#### Work item
Take the entries below and reproduce them word for word.

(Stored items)
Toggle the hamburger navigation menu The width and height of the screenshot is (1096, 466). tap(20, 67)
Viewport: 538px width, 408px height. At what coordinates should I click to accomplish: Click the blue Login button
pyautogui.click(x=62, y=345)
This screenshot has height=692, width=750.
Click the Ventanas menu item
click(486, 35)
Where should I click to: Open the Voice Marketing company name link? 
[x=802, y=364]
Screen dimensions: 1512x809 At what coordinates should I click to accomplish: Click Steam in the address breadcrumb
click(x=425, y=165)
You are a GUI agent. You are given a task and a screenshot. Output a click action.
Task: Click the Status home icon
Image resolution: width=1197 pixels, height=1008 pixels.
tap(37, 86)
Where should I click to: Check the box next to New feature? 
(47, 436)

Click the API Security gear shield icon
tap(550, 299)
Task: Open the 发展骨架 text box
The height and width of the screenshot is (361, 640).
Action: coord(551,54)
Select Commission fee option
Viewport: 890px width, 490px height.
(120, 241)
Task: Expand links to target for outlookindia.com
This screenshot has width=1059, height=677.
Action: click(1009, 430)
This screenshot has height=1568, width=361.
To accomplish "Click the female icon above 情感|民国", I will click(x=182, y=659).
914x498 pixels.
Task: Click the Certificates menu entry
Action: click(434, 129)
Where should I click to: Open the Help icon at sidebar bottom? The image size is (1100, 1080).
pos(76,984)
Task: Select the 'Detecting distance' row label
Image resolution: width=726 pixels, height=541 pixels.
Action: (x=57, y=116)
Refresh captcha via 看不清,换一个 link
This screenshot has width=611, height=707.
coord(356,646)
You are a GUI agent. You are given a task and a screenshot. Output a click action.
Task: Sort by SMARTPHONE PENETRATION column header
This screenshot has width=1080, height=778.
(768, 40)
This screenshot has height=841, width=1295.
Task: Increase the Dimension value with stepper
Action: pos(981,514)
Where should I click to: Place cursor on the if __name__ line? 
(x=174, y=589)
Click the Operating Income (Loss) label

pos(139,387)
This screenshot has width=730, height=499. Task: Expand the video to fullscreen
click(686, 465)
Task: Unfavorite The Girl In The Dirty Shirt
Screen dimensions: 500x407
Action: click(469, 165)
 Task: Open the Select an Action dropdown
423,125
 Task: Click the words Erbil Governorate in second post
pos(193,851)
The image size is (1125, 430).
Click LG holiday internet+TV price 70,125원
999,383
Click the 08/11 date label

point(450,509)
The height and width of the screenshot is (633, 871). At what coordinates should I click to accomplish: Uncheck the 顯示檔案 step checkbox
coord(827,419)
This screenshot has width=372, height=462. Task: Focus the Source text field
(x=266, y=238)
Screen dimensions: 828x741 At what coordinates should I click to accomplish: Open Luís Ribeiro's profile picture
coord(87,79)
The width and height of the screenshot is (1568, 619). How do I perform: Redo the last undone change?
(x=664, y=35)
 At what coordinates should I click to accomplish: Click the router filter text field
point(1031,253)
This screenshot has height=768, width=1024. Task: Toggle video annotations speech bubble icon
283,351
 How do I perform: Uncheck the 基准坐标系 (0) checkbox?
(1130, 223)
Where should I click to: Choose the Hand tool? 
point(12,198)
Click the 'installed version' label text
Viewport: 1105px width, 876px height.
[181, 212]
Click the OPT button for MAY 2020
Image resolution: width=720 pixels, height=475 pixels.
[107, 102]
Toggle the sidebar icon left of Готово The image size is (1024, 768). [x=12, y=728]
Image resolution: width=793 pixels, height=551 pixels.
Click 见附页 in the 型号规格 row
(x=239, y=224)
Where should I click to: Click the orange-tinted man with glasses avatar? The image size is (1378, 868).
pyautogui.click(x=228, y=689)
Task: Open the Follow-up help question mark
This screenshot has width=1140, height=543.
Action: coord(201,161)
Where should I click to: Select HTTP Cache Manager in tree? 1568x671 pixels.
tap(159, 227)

#### Solution for this problem
Toggle the hamburger navigation menu The width and height of the screenshot is (1096, 466). tap(20, 67)
Viewport: 538px width, 408px height. At what coordinates should I click to accomplish: Click the blue Login button
pyautogui.click(x=62, y=345)
This screenshot has height=692, width=750.
Click the Ventanas menu item
click(486, 35)
Where should I click to: Open the Voice Marketing company name link? 
[x=802, y=364]
Screen dimensions: 1512x809 At what coordinates should I click to accomplish: Click Steam in the address breadcrumb
click(x=425, y=165)
You are a GUI agent. You are given a task and a screenshot. Output a click action.
Task: Click the Status home icon
Image resolution: width=1197 pixels, height=1008 pixels.
tap(37, 86)
Where should I click to: Check the box next to New feature? 
(47, 436)

Click the API Security gear shield icon
tap(550, 299)
Task: Open the 发展骨架 text box
The height and width of the screenshot is (361, 640).
Action: coord(551,54)
Select Commission fee option
Viewport: 890px width, 490px height.
(120, 241)
Task: Expand links to target for outlookindia.com
This screenshot has width=1059, height=677.
Action: click(1009, 430)
This screenshot has height=1568, width=361.
To accomplish "Click the female icon above 情感|民国", I will click(x=182, y=659).
914x498 pixels.
Task: Click the Certificates menu entry
Action: click(434, 129)
Where should I click to: Open the Help icon at sidebar bottom? The image size is (1100, 1080).
pos(76,984)
Task: Select the 'Detecting distance' row label
Image resolution: width=726 pixels, height=541 pixels.
Action: (x=57, y=116)
Refresh captcha via 看不清,换一个 link
This screenshot has width=611, height=707.
coord(356,646)
You are a GUI agent. You are given a task and a screenshot. Output a click action.
Task: Sort by SMARTPHONE PENETRATION column header
This screenshot has width=1080, height=778.
(768, 40)
This screenshot has height=841, width=1295.
Task: Increase the Dimension value with stepper
Action: pos(981,514)
Where should I click to: Place cursor on the if __name__ line? 
(x=174, y=589)
Click the Operating Income (Loss) label

pos(139,387)
This screenshot has width=730, height=499. Task: Expand the video to fullscreen
click(686, 465)
Task: Unfavorite The Girl In The Dirty Shirt
Screen dimensions: 500x407
Action: click(469, 165)
 Task: Open the Select an Action dropdown
423,125
 Task: Click the words Erbil Governorate in second post
pos(193,851)
The image size is (1125, 430).
Click LG holiday internet+TV price 70,125원
999,383
Click the 08/11 date label

point(450,509)
The height and width of the screenshot is (633, 871). At what coordinates should I click to accomplish: Uncheck the 顯示檔案 step checkbox
coord(827,419)
This screenshot has width=372, height=462. Task: Focus the Source text field
(x=266, y=238)
Screen dimensions: 828x741 At what coordinates should I click to accomplish: Open Luís Ribeiro's profile picture
coord(87,79)
The width and height of the screenshot is (1568, 619). How do I perform: Redo the last undone change?
(x=664, y=35)
 At what coordinates should I click to accomplish: Click the router filter text field
point(1031,253)
This screenshot has height=768, width=1024. Task: Toggle video annotations speech bubble icon
283,351
 How do I perform: Uncheck the 基准坐标系 (0) checkbox?
(1130, 223)
Where should I click to: Choose the Hand tool? 
point(12,198)
Click the 'installed version' label text
Viewport: 1105px width, 876px height.
[181, 212]
Click the OPT button for MAY 2020
Image resolution: width=720 pixels, height=475 pixels.
[107, 102]
Toggle the sidebar icon left of Готово The image size is (1024, 768). [x=12, y=728]
Image resolution: width=793 pixels, height=551 pixels.
Click 见附页 in the 型号规格 row
(x=239, y=224)
Where should I click to: Click the orange-tinted man with glasses avatar? The image size is (1378, 868).
pyautogui.click(x=228, y=689)
Task: Open the Follow-up help question mark
This screenshot has width=1140, height=543.
Action: coord(201,161)
Where should I click to: Select HTTP Cache Manager in tree? 1568x671 pixels.
tap(159, 227)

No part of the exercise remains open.